The Jeet Kune Do concept of intercepting has roots in Wing Chun Kung Fu. From the proper distance, it’s easier to see an attack coming and to perhaps intercept. However, how do you intercept or deal with an attack when you’re not at the proper distance? At the proper distance, you have time to (1) see the attack, (2) recognize it, (3) identify how to deal with it, and (4) to do so before it reaches you. However, when you are too close, there is no time. Which step in the process do you cut out to avoid getting hit?
In a competition fight, both fighters start off in the same position facing each other prepared to square off. They close the distance to just within striking range where they can hit their opponent with their longest attack, but they can also be hit. This is the longest distance from which both fighters can fight. Any distance beyond this, neither fighter can hit the other. From this distance, a fighter can more easily recognize an incoming jab or leg kick. Bruce Lee used the term fighting measure to describe this distance. This is the idea distance from which to intercept your opponent’s movements because they are easier to detect.

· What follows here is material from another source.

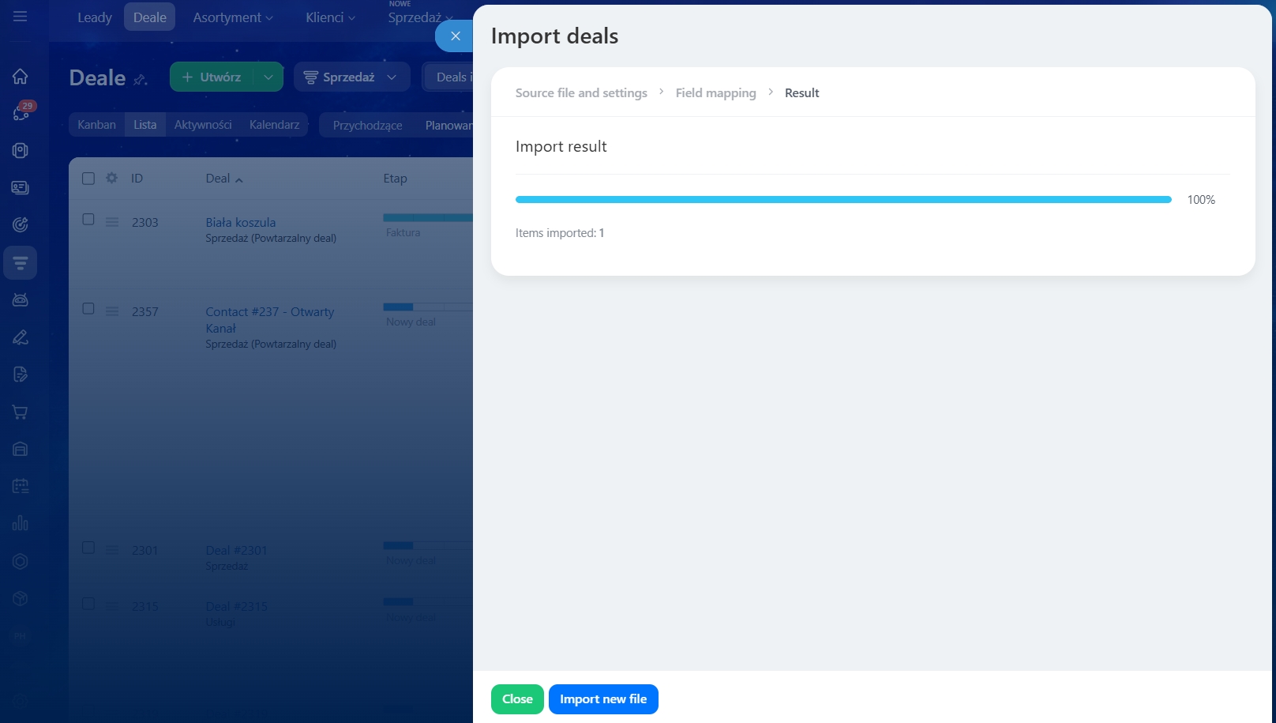
Task: Open the notifications icon with badge 29
Action: pos(21,113)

Often, in a fight, however, you never stay at this perfect fighting measure. No matter how good of a fighter you are, eventually, you will break this measure or your opponent will. What do you do? How else can you intercept your opponent when the time and distance is significantly less? Based on positioning. The idea in fighting is to hit your opponent from a position where they cannot hit you. That is why we use trapping in Wing Chun to use our one hand to control two of the opponent’s hands hitting him with our free hand. Despite how effective trapping is defensively, the best defense in any fight is to just simply not be there. When your opponent strikes, don’t be there, be somewhere else, preferable a position from which to counter.

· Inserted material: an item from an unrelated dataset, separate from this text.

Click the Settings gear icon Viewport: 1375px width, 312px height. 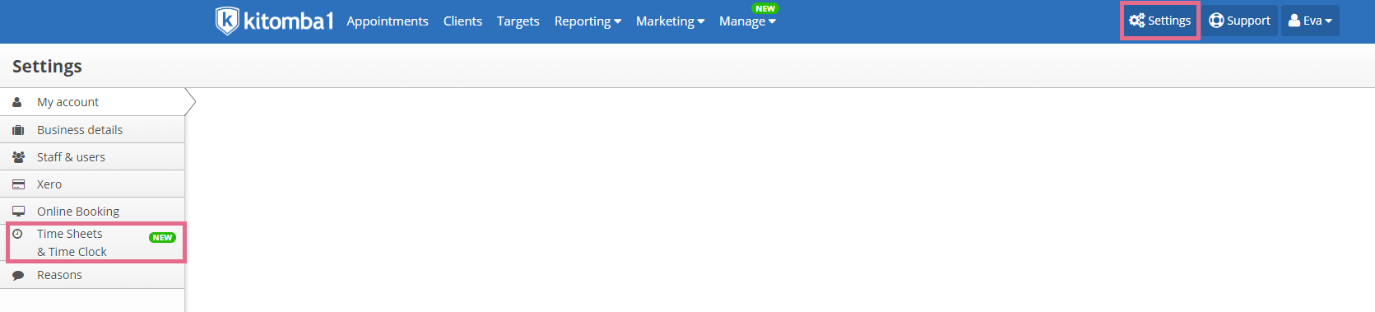1137,21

Therefore, positioning is the next stage after the fighting measure. From the fighting measure, let’s say you successfully intercept your opponent’s attack with a straight lead punch. However, he continued to come forward after getting hit and now he is dangerously close to you. After throwing any attack, even a successful one, always assume the worst; that it missed or did not hurt your opponent , then you will always be prepared. From your straight lead, you should position yourself in such a way as to first get out of the way of his counter and second, to set up your next attack. If you’ve completed a straight lead, don’t wait for your opponent’s response. Because there is no time, position yourself to move your head and defend any critical area, then look for how to attack from that position.
From a straight lead punch, possible follow up positions could be a slip or bob and weave to either side. Ideally, try to move your feet first because this gets your whole body out of the way and sets up the best possible counter attacks. Torso movements like swaying, slips, or a bob and weave are typically used when there is no time to move your feet, but these work best when you can combine them with short footwork. Another option from the straight lead punch is just to jam forward with your hands and forearms up covering the head. This allows you to get on the inside of his potential counter punch. You can also go for a takedown from here. Another option is to sway back after the straight lead, but when you sway back, shift your weight to your back leg and kick him with your lead leg.

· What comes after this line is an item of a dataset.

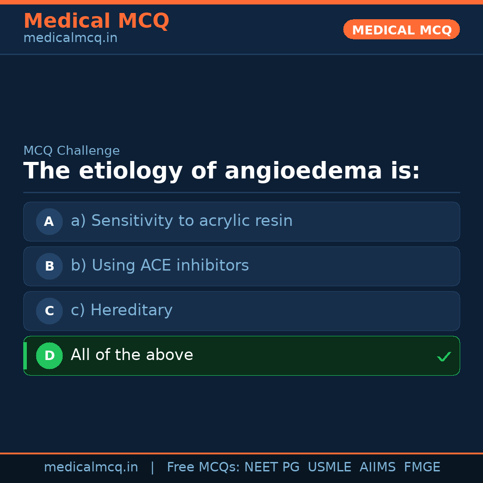Select answer 'Sensitivity to acrylic resin'
483x483 pixels.
[182, 221]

Positioning relies heavily on your footwork. It’s the idea that I don’t want to just think about intercepting, but also two or three steps ahead of that. Always position yourself after your attack in the best defensive posture and ideally one that allows you to hit without getting hit. Again, the best defensive posture is always to not be there. Yes, you can block, cover, guard, check, parry, and trap, but you can also miss with any one of these. It’s best to move the target, then if you’re still in his range, you can cover, guard, trap, etc. Most fighters like to circle to the outside of their opponent as this typically moves them away from their opponent’s power rear hand. If you can, after you attack, circle or triangle step to the outside; this is ideal. If you can’t, any small movement you can make to the outside will help while also maintaining your guard. Always be alert at all times knowing where you are in relation to you opponent.
I hope this article has been helpful for you in your study of Wing Chun Kung Fu and the Martial Arts. Thank you for reading.
Wishing you happiness and peace of mind.